AMDGPU/GlobalISel: Do not try to form v_bitop3_b32 for SGPR results #117940

arsenm · 2024-11-27T23:32:45Z

This is a quick fix for expensive checks failures. These regressions
should be fixed with smarter regbankselect.

This is a quick fix for expensive checks failures. These regressions should be fixed with smarter regbankselect.

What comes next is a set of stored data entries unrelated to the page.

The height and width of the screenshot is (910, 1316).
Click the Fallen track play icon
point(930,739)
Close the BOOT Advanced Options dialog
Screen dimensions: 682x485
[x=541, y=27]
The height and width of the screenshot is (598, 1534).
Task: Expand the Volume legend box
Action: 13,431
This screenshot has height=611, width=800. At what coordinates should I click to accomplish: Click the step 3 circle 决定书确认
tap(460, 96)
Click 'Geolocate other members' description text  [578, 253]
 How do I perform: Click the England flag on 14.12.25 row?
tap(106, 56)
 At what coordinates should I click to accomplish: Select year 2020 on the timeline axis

arsenm · 2024-11-27T23:32:59Z

AMDGPU/GlobalISel: Do not try to form v_bitop3_b32 for SGPR results #117940 👈 (View in Graphite)
main

This stack of pull requests is managed by Graphite. Learn more about stacking.

llvmbot · 2024-11-27T23:33:41Z

@llvm/pr-subscribers-backend-amdgpu

Author: Matt Arsenault (arsenm)

Changes

This is a quick fix for expensive checks failures. These regressions
should be fixed with smarter regbankselect.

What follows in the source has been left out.